Chef Becky loves spending hours flipping through cookbook pages and seeing how she can modify each recipe to work in our Farm Kitchen. “I’m a cookbook junkie!” she says. And goodness knows there’s an abundance of deliciously ripe fruit to incorporate into all the old favorites, including the notorious winter staple that you either love or hate: the holiday fruitcake.
"Every year we’d get a fruitcake at Christmas time sent from some well-meaning relative. I would look at it and wonder, why," says Chef Becky. For years, she was resistant to the thought of adapting a fruitcake recipe like she has for other seasonal favorites like the Caramel Pumpkin, Whiskey Pecan, and Apple Pies. But then, nearly 18 years ago, Chef Becky began working on a recipe. If she could turn unpleasant childhood memories of bright green-colored candied “whatever-it-was” fruitcake into something she enjoyed, that would be cause for celebration.
Whether you share Becky’s childhood disdain for fruitcake or not, we think you’ll agree this one is unlike any other you’ve tried. It’s filled with dried peaches and cherries, plus crunchy walnuts—all soaked overnight in dark rum. Then there’s the candied orange peels we make in our Farm Kitchen, plus the leftover rum from the fruits, which we add to the batter and sprinkle over the cakes as they come out of the oven. When the cakes cool, we wrap them in cheesecloth that has also been soaked in rum. Yes, lots of rum in these!
“I wanted it to actually be a cake and not just a dense, compressed loaf of alcohol-soaked dried fruit,” says Chef Becky. “I looked through many recipes and, at last, found one. I began tweaking and experimenting and finally arrived at the recipe we now use.”

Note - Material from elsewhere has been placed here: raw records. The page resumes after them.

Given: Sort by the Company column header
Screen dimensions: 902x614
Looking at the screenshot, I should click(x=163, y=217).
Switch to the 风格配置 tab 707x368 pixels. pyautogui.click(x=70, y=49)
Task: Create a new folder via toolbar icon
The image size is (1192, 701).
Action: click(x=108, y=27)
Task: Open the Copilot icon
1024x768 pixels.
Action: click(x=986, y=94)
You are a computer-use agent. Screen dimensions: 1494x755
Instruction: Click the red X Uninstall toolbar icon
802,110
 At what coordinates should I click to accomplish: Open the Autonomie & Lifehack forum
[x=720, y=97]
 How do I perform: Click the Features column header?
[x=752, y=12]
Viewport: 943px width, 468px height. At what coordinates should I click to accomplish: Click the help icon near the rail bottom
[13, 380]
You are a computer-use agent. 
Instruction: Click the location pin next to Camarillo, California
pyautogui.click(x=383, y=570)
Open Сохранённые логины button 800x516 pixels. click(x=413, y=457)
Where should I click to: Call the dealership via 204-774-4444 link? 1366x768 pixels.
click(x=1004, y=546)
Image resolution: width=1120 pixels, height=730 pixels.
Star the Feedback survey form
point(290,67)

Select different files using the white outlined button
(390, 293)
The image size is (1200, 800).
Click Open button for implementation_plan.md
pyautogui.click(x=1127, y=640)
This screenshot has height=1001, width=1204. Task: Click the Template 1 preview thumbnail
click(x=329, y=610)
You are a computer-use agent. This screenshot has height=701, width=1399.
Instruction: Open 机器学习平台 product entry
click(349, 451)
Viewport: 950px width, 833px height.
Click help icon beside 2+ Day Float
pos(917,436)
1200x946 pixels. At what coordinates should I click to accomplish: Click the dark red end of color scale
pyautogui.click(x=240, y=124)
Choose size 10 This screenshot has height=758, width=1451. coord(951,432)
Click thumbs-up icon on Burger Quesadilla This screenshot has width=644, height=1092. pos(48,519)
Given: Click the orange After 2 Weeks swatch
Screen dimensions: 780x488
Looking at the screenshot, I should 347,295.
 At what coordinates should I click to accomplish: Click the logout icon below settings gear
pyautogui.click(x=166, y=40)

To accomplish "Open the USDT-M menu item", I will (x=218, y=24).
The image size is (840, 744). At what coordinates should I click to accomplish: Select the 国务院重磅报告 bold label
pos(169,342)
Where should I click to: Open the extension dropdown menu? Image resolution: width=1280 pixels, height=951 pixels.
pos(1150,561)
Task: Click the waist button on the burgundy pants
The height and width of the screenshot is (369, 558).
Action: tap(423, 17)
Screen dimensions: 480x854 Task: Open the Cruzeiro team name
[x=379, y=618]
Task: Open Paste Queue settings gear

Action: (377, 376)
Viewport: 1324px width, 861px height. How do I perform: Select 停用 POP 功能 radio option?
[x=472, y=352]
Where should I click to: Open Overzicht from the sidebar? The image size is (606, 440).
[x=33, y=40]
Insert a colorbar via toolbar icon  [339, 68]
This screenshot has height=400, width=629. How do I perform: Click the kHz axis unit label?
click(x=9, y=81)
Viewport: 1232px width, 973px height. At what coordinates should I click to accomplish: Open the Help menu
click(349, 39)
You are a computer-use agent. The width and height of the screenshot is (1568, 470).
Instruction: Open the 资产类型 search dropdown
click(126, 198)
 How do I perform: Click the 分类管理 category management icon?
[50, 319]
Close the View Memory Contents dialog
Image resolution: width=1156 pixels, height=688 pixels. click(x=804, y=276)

Even with the age-old adage from Johnny Carson that the world is simply re-gifting the same fruitcake ad infinitum, fruitcake recipes have changed quite a lot throughout history, depending on availability of ingredients and even legal regulations. As far back as 2,000 years ago, a fruitcake was a loaf of barley mash filled with pomegranates, pine nuts, and raisins. Honey and preserved fruits show up often in the ingredient lists of the Middle Ages. And in 18th century Europe, you wouldn’t see a fruitcake with butter or sugar in it because the church banned the extravagance! While brandy and wine-soaked linens were originally meant to store the cakes and prevent mold, the habit led people to age the cake on purpose, believing it better with a little time to mature. We think so too, which is why we allow our cake to sit for three weeks to a month in the kitchen before it’s enjoyed. Otherwise it is too “hot” with rum, which overpowers the flavor and makes the texture a little boggy. Don’t wait too long to enjoy it though, like the long-forgotten 106-year-old fruitcake that the Antarctic Heritage Trust recently discovered. Apparently it was in “excellent condition” and “almost” edible. The rich deliciousness of the Frog Hollow Farm fruitcake is sure to be gobbled up much sooner than that!
A little richness goes a long way, which is why Becky always wanted to keep the cake small. Pair it with a coffee and a slice of Warren pear and you’ve got something to smile about. As Chef Becky says, “I am happy to report that those–like me–who don’t like the traditional fruitcake and those that always have both enjoy it.”